All cells placed in the MicroBank are for autologous use if a client becomes sick and can benefit from stem cell-based therapies, says DeOlden, though one potential exception would be if clients designate that CalbaTech may provide a portion of their stem cells for research purposes, in exchange for a discount on MicroBank services.
Thanks to Proposition 71, which funds stem cell research in California, DeOlden sees opportunity to sell research-grade stem cells to local scientists and avoid shipping cells outside the state. CalbaTech already collaborates with stem cell therapy companies, says DeOlden. LifeStem expects to bank more than 1,000 donations during the program's first year, says DeOlden. "We believe that our banking provides the best opportunity for those who wish to bank and benefit from research activity within the industry due to the fact that we collect stem cells from two tissue sources, thus doubling the potential therapeutic applications."
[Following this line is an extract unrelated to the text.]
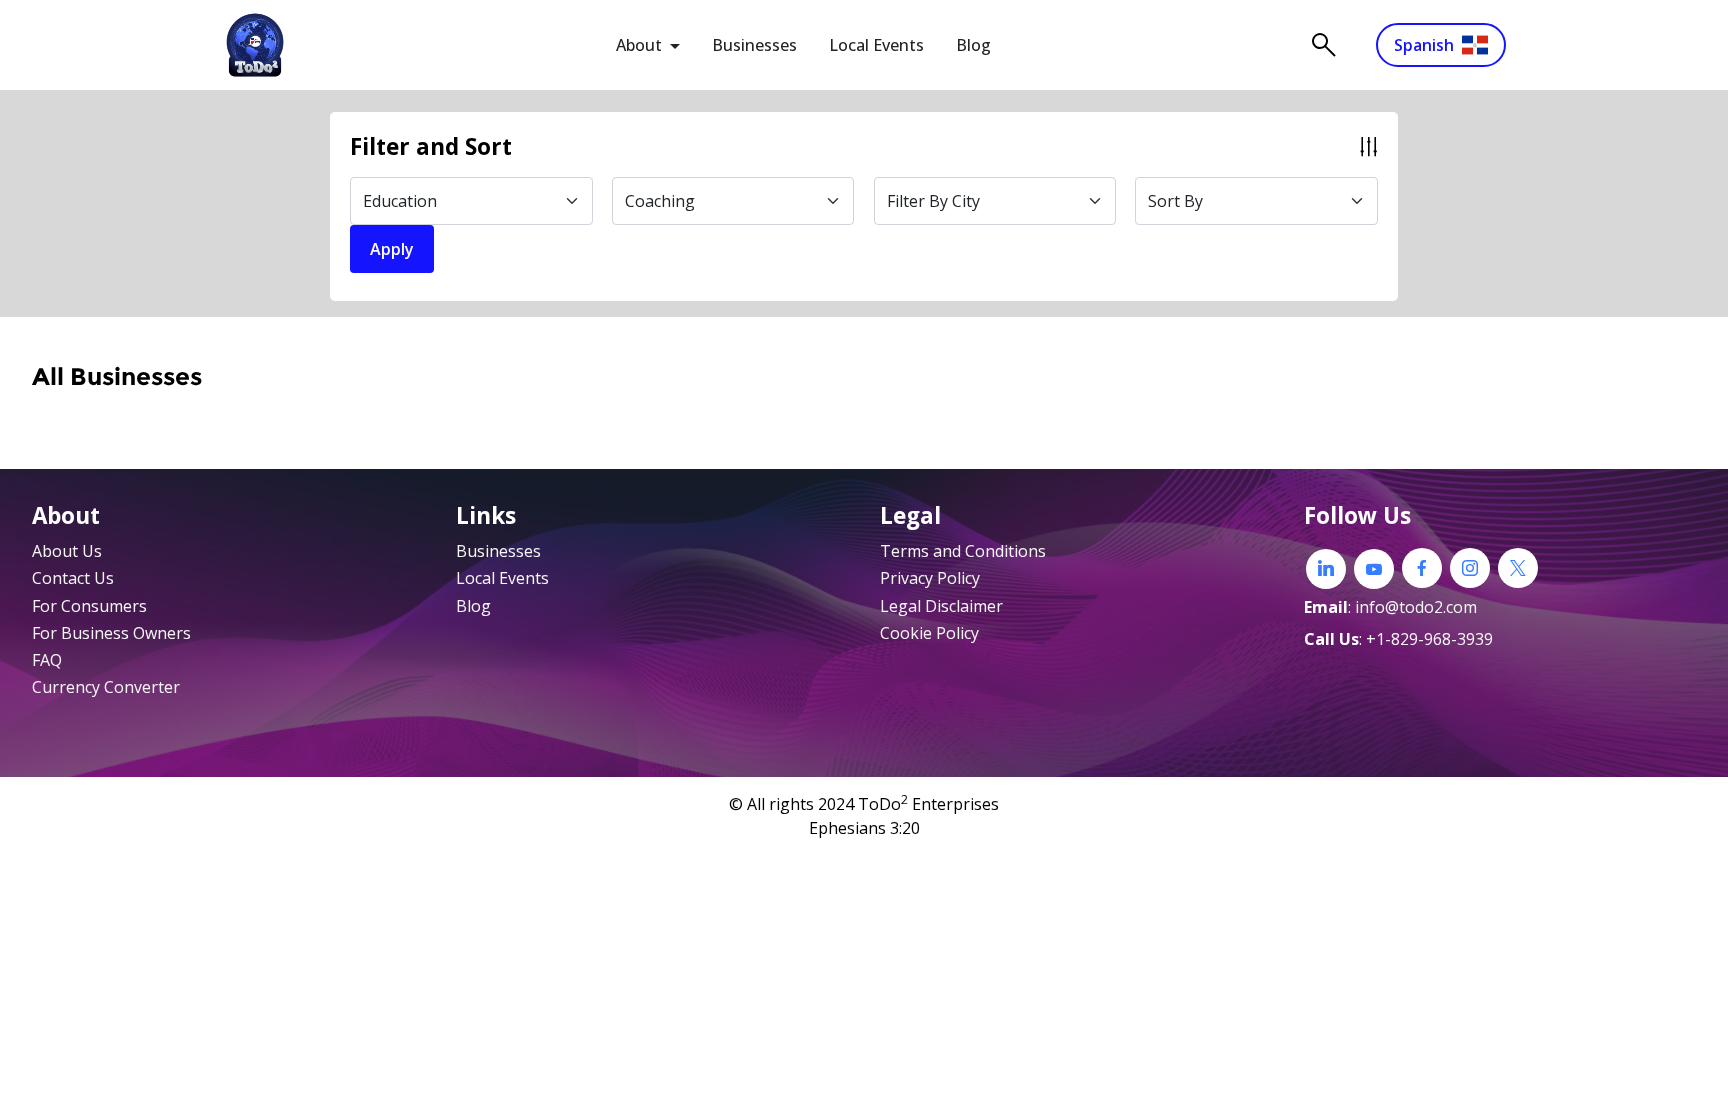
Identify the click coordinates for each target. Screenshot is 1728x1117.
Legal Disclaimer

LifeStem cites heart, liver, bone, and muscle as some of the tissues that the extracted stem cells could generate. A recent prepared statement from CalbaTech cited research reported on Cell.com suggesting that cells collected for the MicroBank could potentially be manipulated to mirror embryonic stem cells, but without tissue rejection concerns.
CalbaTech will supplement its core revenue through the MicroBank, which it projects to earn $3.9 million during the program's first year, while other subsidiaries, such as Molecula and K-D Medical, will continue to sell research supplies like oligonucleotides, buffers, reagents, and growth media. CalbaTech, says DeOlden, "determined early on to not just be seen as an R&D company, so we sought out other companies that had revenue, that had a business model that made sense to us, and acquired a couple of companies on the east coast." Having resources within CalbaTech, he believes, will make it easier to supply cell expansion operations arising from the MicroBank.
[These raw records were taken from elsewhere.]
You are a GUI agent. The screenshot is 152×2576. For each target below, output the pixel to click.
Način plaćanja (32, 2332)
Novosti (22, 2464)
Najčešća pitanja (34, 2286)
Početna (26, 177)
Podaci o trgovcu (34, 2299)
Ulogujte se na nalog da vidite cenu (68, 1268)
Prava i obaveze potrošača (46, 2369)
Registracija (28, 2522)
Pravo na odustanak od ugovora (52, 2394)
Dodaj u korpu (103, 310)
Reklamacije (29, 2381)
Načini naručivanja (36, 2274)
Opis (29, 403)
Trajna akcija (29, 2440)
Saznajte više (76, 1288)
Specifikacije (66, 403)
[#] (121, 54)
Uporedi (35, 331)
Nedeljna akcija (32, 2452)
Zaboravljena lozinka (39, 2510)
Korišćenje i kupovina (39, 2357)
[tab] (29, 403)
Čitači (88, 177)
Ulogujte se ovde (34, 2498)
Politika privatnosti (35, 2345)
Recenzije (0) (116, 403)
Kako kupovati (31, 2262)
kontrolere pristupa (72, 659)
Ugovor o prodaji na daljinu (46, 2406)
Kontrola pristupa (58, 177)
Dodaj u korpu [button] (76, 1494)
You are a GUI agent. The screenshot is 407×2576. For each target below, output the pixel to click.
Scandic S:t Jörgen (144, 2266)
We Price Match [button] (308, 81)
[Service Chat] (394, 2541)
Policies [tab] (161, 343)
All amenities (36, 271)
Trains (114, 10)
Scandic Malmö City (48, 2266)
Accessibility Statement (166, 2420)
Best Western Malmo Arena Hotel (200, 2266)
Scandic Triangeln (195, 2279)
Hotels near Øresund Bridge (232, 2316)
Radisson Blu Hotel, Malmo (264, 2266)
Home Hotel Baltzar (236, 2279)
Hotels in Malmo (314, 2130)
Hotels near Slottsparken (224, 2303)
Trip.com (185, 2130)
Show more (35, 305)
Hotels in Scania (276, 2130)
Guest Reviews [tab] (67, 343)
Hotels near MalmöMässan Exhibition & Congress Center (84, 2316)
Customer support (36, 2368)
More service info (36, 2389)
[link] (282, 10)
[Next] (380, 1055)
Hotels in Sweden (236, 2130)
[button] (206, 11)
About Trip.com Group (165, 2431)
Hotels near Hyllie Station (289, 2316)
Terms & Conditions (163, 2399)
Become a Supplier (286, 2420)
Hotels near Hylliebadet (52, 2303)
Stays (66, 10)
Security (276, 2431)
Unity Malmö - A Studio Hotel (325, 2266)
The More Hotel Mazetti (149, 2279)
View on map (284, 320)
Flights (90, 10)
Although Shankar Sellappan, a research analyst in drug discovery technologies at Frost & Sullivan, cites other companies selling robust stem cells, he says, "The business of banking seems like a very niche market. It seems like a neat business. I don't know how much it will grow." He sees low storage costs as a plus, though, and LifeStem's agreement with Solana MedSpa locations, which will serve as MicroBank donation points throughout the United States, should reach customers with disposable income.
Sellappan agrees that adult stem cells show potential for therapies beyond current uses but cautions that generating enough cells can require time and specialized environments, making their use difficult after emergencies. Even if the right types of tissues are generated, some, like heart cells, which have difficulties meshing because they must beat in rhythm, are problematic. Despite current hurdles, Sellappan sees numerous future markets for stem cells, including adipose applications in reconstructive, plastic, and breast enhancement surgeries.